Bitcoin bajo presión: una empresa vende la mitad de su reserva y otra la usa como respaldo crediticio en Japón
El mundo de las llamadas «empresas tesoreras de bitcoin» vivió esta semana una jornada reveladora: mientras una compañía listada en Nasdaq deshacía casi la mitad de sus reservas en la criptomoneda para sobrevivir financieramente, otra apostaba por usarlas como base para construir un nuevo mercado de crédito digital en Japón. Dos estrategias opuestas que reflejan, con claridad, cuán distinto puede ser el destino de quienes apuestan por el mismo activo.
Empery Digital se despide de 1.400 bitcoins
Empery Digital, que hasta hace poco se presentaba ante el mercado como una empresa estructurada en torno a la acumulación de bitcoin, confirmó que desde el mes de mayo vendió aproximadamente 1.400 BTC, lo que equivale a cerca de 87 millones de dólares al precio actual. La operación redujo su posición a menos de la mitad de lo que tenía en su punto más alto.
Los fondos obtenidos no se reinvirtieron en más criptomonedas. Una parte fue destinada a adquirir una participación del 25% en un proyecto de centros de datos orientados a inteligencia artificial, otro porcentaje cubrió deudas acumuladas y una fracción adicional se usó para afrontar gastos legales. En pocas palabras, la empresa necesitaba liquidez y bitcoin era lo que tenía.
El caso de Empery ilustra uno de los riesgos menos discutidos del modelo popularizado por MicroStrategy —hoy rebautizada como Strategy— que consiste en convertir el balance corporativo en una reserva masiva de bitcoin. Cuando los negocios van mal o las deudas aprietan, ese colchón puede convertirse rápidamente en la única salida. Y vender en momentos de necesidad rara vez resulta en las condiciones más favorables.

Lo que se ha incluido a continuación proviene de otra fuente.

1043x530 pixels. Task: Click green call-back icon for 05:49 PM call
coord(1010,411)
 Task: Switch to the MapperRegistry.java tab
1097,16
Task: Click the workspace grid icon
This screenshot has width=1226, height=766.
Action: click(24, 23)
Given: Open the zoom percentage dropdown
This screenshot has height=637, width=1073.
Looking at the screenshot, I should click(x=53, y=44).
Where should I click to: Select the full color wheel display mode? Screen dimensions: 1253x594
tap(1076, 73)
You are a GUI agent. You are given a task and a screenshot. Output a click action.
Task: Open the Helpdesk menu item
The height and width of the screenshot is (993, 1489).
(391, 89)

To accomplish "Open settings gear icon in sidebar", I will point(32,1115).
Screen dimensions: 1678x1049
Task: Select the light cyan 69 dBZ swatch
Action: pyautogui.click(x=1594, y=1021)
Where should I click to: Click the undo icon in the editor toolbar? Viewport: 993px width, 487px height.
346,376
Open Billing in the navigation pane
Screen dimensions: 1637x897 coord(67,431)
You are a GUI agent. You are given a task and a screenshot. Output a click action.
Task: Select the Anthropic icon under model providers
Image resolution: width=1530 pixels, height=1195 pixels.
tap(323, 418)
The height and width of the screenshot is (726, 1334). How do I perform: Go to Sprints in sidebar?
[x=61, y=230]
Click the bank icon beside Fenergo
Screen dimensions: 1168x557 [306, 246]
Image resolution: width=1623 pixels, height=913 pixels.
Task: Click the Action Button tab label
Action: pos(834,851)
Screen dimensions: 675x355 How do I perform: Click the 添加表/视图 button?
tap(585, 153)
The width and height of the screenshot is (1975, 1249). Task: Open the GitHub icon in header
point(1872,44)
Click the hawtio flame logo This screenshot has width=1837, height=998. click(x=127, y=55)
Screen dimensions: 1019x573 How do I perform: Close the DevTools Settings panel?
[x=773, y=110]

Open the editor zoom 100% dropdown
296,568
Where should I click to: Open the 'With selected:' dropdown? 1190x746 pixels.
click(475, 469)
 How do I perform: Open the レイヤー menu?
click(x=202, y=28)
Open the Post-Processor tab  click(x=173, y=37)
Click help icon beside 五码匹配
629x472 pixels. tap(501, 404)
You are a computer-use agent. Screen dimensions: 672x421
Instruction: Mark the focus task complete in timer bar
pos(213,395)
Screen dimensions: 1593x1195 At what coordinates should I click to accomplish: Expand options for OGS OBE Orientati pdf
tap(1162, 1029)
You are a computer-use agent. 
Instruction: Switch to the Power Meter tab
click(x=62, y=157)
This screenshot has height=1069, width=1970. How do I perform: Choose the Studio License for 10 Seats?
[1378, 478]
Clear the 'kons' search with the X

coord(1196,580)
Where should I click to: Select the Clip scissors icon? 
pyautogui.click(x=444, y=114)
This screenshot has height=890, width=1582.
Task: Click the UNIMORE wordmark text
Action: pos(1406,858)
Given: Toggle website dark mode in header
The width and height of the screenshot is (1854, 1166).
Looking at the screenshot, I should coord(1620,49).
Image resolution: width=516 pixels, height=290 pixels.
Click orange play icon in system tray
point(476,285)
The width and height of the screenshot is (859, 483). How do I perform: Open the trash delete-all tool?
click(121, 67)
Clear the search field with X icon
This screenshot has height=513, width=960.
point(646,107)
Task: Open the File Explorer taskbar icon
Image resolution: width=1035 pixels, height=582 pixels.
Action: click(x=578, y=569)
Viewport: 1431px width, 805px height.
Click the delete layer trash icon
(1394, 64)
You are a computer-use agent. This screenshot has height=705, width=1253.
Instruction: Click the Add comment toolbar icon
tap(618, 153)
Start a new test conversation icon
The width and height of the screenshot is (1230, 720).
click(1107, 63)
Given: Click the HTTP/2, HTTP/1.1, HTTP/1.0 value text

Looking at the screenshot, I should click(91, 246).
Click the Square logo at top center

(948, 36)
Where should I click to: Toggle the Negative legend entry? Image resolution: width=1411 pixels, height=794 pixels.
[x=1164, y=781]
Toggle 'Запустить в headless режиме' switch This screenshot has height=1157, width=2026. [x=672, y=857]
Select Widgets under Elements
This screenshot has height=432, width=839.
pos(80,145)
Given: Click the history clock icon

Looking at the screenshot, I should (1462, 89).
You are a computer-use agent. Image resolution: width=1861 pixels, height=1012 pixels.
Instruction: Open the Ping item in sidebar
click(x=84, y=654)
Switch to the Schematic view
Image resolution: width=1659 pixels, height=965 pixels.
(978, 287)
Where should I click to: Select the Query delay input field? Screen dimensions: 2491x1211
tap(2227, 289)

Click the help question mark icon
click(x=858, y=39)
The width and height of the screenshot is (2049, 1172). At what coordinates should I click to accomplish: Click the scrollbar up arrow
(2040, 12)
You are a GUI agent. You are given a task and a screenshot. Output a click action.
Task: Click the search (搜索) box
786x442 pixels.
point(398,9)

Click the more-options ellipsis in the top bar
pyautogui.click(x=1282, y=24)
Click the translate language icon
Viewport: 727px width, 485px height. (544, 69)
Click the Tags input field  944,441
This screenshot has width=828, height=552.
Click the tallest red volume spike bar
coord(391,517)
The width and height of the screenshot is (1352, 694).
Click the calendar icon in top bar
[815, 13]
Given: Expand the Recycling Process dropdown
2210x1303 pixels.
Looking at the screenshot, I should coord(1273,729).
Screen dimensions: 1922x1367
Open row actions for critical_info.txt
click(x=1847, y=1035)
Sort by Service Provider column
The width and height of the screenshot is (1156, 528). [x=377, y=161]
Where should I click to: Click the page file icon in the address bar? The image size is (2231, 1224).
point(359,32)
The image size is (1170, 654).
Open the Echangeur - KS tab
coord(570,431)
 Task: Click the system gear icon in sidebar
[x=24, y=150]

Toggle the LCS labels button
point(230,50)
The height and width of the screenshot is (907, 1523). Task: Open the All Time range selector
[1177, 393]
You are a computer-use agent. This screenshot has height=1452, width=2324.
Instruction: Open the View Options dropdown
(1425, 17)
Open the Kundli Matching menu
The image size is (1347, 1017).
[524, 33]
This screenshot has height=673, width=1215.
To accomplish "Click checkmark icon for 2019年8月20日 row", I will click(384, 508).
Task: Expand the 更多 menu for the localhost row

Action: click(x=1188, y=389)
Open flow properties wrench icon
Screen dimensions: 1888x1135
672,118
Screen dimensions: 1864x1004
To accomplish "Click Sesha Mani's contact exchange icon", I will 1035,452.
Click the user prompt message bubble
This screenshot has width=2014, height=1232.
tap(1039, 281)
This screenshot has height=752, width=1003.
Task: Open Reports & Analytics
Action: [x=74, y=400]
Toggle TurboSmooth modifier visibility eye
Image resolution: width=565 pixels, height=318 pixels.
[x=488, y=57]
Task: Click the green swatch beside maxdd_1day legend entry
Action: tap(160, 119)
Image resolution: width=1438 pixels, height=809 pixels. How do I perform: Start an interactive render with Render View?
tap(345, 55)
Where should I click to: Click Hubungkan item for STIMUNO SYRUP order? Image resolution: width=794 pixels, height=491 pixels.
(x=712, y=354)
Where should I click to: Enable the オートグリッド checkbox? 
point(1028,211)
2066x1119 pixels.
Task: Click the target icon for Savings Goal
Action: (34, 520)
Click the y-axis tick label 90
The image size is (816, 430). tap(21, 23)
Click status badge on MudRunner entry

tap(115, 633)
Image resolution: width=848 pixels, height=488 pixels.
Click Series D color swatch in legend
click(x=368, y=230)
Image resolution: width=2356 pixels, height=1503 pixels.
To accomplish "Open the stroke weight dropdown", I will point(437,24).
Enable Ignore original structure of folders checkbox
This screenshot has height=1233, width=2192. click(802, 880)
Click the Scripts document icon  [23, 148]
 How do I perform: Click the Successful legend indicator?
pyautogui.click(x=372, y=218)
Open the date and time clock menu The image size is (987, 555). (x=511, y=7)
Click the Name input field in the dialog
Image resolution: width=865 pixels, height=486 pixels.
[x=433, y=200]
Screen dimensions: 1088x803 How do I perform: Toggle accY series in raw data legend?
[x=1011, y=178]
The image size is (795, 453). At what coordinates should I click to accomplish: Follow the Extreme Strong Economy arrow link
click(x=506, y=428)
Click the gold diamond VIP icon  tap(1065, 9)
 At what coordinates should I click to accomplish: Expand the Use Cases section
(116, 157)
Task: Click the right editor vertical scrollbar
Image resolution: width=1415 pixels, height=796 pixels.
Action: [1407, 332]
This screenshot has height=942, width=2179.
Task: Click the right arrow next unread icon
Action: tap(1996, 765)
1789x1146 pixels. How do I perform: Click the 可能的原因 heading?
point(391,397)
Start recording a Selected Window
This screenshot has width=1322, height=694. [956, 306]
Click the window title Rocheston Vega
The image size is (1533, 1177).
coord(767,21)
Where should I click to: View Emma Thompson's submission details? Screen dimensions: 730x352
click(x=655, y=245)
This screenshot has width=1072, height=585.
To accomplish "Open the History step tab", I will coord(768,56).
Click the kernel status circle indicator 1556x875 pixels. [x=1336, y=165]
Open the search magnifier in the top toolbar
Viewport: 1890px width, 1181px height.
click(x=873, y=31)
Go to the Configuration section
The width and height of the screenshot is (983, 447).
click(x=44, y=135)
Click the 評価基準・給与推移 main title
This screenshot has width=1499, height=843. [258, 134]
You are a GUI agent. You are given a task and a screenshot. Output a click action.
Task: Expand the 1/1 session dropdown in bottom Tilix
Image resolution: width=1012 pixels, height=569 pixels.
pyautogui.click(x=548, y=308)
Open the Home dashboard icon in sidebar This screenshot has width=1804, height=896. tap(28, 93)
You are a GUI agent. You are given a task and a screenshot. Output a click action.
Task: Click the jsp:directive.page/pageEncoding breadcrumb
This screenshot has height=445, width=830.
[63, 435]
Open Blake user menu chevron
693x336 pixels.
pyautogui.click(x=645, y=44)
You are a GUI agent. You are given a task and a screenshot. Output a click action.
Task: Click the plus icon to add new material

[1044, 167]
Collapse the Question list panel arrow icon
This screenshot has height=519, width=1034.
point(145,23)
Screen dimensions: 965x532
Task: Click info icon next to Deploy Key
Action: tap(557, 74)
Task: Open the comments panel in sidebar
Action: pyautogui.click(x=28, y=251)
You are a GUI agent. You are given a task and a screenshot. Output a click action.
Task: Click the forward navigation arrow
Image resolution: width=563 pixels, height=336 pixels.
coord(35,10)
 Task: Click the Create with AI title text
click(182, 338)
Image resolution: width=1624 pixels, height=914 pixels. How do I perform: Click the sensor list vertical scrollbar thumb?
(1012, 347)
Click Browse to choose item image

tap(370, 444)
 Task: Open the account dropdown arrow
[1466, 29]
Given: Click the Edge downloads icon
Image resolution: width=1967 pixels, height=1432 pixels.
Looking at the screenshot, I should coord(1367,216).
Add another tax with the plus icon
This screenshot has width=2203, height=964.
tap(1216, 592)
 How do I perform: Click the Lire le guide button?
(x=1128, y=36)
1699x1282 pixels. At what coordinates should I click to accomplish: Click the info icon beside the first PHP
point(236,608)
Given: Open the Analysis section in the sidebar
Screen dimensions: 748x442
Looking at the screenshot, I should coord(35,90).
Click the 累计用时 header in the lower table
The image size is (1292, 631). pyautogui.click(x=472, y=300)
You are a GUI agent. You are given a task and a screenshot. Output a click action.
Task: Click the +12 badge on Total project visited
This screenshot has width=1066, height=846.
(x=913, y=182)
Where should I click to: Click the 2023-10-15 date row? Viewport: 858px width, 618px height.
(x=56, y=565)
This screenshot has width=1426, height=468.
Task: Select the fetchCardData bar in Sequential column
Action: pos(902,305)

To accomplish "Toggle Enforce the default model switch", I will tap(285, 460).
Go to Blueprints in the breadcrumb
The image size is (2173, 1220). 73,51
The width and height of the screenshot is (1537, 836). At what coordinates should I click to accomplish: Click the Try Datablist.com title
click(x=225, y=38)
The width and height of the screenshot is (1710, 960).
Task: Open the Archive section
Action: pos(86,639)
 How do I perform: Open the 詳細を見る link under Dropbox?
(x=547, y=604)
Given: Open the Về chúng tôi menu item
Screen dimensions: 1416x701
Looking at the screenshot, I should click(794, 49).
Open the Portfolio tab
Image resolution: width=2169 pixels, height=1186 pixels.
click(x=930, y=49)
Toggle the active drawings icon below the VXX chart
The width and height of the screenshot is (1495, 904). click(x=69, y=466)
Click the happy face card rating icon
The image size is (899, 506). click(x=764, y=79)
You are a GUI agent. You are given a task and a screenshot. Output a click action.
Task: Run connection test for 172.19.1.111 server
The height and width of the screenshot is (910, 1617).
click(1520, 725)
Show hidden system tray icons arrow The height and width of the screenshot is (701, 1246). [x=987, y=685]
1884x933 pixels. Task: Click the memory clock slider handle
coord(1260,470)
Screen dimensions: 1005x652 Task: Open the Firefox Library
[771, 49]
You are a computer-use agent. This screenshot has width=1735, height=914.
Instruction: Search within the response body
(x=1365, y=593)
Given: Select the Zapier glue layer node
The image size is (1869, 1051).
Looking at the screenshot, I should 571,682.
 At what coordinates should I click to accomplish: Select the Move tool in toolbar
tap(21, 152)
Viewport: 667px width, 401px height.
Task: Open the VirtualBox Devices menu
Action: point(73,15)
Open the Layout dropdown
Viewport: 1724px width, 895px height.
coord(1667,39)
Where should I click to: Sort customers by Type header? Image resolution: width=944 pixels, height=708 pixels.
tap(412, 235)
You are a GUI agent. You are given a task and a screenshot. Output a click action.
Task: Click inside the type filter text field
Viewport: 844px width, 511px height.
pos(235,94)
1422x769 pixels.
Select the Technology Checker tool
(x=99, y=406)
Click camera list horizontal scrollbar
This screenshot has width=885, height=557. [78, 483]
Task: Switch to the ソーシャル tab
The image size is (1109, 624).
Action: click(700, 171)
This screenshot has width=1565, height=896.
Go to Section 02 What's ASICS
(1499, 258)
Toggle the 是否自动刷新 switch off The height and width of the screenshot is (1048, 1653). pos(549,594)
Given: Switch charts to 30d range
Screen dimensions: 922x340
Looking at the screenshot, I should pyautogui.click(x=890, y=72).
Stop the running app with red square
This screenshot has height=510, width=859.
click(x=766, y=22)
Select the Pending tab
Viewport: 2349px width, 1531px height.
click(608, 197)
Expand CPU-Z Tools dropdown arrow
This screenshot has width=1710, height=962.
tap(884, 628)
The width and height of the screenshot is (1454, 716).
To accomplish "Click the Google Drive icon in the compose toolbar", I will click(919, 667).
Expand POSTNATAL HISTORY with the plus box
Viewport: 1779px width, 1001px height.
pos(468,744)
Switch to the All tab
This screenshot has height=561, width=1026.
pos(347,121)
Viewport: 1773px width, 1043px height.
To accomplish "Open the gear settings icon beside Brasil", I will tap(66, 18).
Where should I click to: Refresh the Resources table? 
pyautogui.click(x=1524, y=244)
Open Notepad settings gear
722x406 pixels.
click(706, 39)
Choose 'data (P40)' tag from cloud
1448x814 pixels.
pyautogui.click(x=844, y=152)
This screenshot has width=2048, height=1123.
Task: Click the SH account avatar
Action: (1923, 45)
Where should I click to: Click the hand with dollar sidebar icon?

La compañía, que cotiza en Nasdaq, no descartó continuar con sus operaciones, pero el giro hacia la inteligencia artificial marca una ruptura evidente con la narrativa que había construido ante sus inversores. Lo que comenzó como una apuesta por el «oro digital» termina, al menos por ahora, financiando servidores de IA.
Metaplanet va en sentido contrario: bitcoin como garantía financiera
A miles de kilómetros de distancia, la japonesa Metaplanet —a menudo comparada con Strategy por su agresiva estrategia de acumulación de BTC— anunció que está explorando un camino completamente diferente: en lugar de vender su bitcoin, quiere usarlo como respaldo para emitir productos de crédito digital.
La compañía trabaja junto a JPYC, emisor de una stablecoin vinculada al yen japonés, y Progmat, una plataforma de tokenización de activos, para estudiar la viabilidad de instrumentos de crédito respaldados en bitcoin. La idea es que los tenedores de BTC puedan acceder a financiamiento sin necesidad de desprenderse de sus activos, utilizando sus criptomonedas como garantía dentro de un sistema que funcionaría las 24 horas del día, los siete días de la semana.
Es importante aclarar que por ahora no hay ningún producto lanzado ni fecha confirmada. Se trata de una exploración, aunque el solo hecho de anunciarlo en colaboración con actores establecidos del ecosistema financiero japonés tiene peso simbólico. Japón es uno de los mercados con mayor regulación clara en materia de criptomonedas en Asia, lo que hace que este tipo de iniciativas tenga un terreno relativamente más fértil que en otros países.
El yen como variable oculta en todo este escenario
No es casual que estas noticias lleguen en un momento en que analistas de firmas como Bitfinex están alertando sobre los riesgos que representa el llamado «carry trade» del yen japonés para los mercados de criptomonedas. Esta estrategia, muy extendida entre inversores institucionales, consiste en pedir prestado en yenes —a tasas de interés históricamente bajas— para invertir ese dinero en activos de mayor rendimiento, como acciones tecnológicas o bitcoin.
El problema surge si el Banco de Japón decide subir tasas de interés para defender su moneda, algo que ya comenzó a insinuarse en los últimos meses. Una reversión brusca del carry trade obligaría a muchos inversores a cerrar posiciones rápidamente en todo tipo de activos de riesgo, y bitcoin no sería la excepción. El año pasado, un episodio similar provocó una caída abrupta del mercado en cuestión de días.
En conjunto, las noticias de esta semana dibujan un panorama complejo: el bitcoin sigue siendo un activo central en las estrategias de varias empresas globales, pero las formas de relacionarse con él —acumularlo, venderlo o usarlo como garantía— varían enormemente según la salud financiera de cada compañía y el entorno macroeconómico en el que operan. La narrativa de «comprar y mantener para siempre» choca, una vez más, con la realidad de los balances corporativos.